IMG_5697 Margret Atwoods Buch „alias Grace“ erzählt eine scheinbar lange zurückliegende Geschichte aus dem Jahre 1843, als in einem wohlhabenden Vorort von Toronto mehrere Motive umstritten. Vor allem an der blutjungen und bildschönen Grace Marks, die als Mörderin zum Tode verurteilt und erst im letzten Augenblick zur lebenslanger Haftstrafe begnadigt wurde, schieden sich in Kanada jahrzehntelang die Geister. Erst 1872, nach 28jähriger Gefängnisstrafe wurde Grace Marks begnadigt und konnte ihren Lebensabend in den vereinigten Staaten verbringen.

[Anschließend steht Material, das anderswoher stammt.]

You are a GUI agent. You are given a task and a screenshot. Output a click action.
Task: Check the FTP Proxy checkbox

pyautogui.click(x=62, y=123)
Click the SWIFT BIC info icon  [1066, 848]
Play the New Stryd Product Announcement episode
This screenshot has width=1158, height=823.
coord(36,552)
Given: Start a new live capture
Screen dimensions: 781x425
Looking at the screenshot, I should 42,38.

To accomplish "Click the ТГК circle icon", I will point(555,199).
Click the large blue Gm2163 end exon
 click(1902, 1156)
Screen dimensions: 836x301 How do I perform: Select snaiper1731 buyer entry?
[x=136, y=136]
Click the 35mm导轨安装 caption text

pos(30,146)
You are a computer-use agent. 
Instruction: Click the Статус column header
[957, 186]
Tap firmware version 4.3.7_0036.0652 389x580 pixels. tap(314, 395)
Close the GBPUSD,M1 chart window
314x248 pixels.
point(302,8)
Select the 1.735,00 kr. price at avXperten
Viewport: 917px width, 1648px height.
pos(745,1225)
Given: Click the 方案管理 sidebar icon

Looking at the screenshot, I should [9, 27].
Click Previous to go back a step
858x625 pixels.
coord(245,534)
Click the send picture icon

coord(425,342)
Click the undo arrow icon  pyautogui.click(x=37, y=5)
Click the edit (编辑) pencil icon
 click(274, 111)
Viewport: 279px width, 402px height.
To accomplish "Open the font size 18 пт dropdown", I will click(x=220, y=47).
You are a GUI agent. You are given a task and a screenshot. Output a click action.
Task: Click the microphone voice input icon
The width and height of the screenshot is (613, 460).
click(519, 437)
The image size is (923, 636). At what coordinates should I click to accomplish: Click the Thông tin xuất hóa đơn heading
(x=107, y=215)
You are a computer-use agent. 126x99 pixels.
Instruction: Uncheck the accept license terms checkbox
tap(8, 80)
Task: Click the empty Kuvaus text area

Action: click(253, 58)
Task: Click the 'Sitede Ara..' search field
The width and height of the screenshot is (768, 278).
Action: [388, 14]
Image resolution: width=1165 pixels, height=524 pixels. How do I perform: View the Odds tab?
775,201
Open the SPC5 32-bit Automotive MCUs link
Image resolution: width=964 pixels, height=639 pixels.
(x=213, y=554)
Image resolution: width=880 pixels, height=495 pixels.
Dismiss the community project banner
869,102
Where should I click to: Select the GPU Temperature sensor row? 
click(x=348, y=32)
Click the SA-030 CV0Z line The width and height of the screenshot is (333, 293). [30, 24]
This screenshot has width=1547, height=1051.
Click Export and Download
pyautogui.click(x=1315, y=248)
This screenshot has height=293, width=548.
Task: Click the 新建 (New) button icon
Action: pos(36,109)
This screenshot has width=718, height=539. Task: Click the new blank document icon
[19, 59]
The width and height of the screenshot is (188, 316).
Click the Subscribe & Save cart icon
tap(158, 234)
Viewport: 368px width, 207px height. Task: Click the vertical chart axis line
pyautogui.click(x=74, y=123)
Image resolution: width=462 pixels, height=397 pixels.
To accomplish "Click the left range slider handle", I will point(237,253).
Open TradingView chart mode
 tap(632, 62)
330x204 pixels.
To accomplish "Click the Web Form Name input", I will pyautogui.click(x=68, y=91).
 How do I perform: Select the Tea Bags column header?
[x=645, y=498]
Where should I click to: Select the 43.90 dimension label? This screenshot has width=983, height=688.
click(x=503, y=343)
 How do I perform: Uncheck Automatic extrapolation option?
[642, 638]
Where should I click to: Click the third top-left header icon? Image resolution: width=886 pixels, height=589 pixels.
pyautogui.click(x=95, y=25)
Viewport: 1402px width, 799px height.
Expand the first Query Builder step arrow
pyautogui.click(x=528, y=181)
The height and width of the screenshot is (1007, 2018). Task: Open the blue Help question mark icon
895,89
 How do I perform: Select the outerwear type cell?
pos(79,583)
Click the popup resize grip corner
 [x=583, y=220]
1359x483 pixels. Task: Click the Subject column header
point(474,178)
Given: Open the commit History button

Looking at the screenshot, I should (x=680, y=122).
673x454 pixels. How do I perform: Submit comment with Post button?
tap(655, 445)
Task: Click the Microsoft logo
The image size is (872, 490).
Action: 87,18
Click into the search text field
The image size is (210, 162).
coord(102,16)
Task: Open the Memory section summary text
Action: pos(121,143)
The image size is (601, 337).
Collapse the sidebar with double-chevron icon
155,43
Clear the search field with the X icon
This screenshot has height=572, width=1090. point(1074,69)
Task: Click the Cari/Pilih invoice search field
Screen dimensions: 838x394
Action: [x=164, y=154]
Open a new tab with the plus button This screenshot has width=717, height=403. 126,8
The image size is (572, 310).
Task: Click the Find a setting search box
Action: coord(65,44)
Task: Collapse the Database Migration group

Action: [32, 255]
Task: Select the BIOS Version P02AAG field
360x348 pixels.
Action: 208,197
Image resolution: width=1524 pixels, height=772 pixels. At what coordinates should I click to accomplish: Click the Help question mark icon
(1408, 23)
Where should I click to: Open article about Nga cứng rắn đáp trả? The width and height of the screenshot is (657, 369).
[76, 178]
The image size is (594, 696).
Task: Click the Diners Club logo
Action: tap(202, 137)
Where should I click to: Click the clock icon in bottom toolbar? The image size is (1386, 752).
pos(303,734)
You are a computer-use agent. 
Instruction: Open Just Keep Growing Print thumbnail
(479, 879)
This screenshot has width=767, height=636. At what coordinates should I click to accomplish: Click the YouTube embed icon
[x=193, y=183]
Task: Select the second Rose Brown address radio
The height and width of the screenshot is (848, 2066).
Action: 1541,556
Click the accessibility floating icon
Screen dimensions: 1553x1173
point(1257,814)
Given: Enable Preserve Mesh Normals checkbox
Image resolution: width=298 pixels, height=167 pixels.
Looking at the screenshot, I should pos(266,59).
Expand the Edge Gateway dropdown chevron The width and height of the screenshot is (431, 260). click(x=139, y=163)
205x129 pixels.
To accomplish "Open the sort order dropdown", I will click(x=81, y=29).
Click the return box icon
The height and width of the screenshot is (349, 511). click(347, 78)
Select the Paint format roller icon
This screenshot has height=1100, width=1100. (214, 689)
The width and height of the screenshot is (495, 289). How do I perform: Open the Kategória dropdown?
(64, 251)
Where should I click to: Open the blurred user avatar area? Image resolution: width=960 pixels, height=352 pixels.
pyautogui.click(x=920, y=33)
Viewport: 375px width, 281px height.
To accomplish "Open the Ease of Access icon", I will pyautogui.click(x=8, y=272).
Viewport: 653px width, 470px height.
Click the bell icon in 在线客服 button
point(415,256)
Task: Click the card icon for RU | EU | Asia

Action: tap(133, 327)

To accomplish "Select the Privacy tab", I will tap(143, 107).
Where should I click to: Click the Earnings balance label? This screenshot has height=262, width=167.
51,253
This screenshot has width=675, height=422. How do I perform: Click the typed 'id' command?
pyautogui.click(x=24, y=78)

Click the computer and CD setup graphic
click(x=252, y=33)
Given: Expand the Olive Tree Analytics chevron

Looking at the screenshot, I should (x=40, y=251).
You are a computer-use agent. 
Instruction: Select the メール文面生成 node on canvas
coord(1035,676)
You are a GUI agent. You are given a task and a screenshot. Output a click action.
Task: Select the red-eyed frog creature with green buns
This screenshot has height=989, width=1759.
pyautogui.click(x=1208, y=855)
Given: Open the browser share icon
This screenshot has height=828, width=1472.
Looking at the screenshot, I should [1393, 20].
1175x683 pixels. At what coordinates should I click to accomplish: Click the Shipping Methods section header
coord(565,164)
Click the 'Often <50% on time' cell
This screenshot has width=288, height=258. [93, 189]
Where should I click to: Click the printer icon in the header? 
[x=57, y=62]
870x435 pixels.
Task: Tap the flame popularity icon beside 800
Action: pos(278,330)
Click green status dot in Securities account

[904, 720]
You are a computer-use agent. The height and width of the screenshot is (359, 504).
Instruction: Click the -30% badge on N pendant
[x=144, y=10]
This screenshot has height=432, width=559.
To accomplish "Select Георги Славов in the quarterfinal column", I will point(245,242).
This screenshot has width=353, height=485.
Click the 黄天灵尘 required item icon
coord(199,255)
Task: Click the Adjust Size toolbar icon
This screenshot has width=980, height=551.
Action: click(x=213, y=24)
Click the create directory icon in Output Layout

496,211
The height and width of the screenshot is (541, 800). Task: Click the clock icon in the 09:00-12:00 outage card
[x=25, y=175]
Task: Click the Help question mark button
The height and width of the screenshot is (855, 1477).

Grace Marks  ist  die Hauptfigur des Buches, und anhand ihrer Gestalt versteht es die Autorin, eine ganze Epoche zum Leben zu erwecken. Im Zuge einer raffiniert komponierten Erzählstruktur  werden immer neuen Teile des Mordfalles zusammengefügt, ohne dass bis zum Ende ersichtlich würde, ob Grace Marks  nun eine Mörderin war oder nicht. Der  weiblichen Hauptperson steht der ehrgeizige, aber recht wirre Wissenschaftlers Dr. Jordan gegenüber, der die inzwischen einsitzende Grace untersuchen und beurteilen soll, wobei er sich in sie verliebt und die Behandlung abbricht. In seiner Figur, der unverkennbar Züge des jungen Freud beigemischt sind, wird die ganze Unschärfe und Vagheit der psychologischen Diagnostik bis auf den heutigen Tag deutlich.      Doch ganz gleich, ob die Autorin Grace Marks oder Dr. Jordan, einen gutgläubigen Geistlichen, den trinksüchtigen Vater, die böse Nancy Montgomery,  den libertären Kinnock oder wen auch immer porträtiert –  immer halten sich Anschaulichkeit und Präzision  in der Beschreibung der Figuren mit einer vornehmen Zurückhaltung in der Bewertung die Waage. Alles in allem ein  packendes Leseerlebnis von der ersten bis zur letzten Seite. Meine Lieblingsstelle: Die  Stellungnahme  des Gefängnisdirektors Dr. Bannerling zu Charakter und Person der Tatverdächtigen, die man allen allzugutgläubigen Gutachtern  in das Stammbuch schreiben sollte ( S. 576-578 )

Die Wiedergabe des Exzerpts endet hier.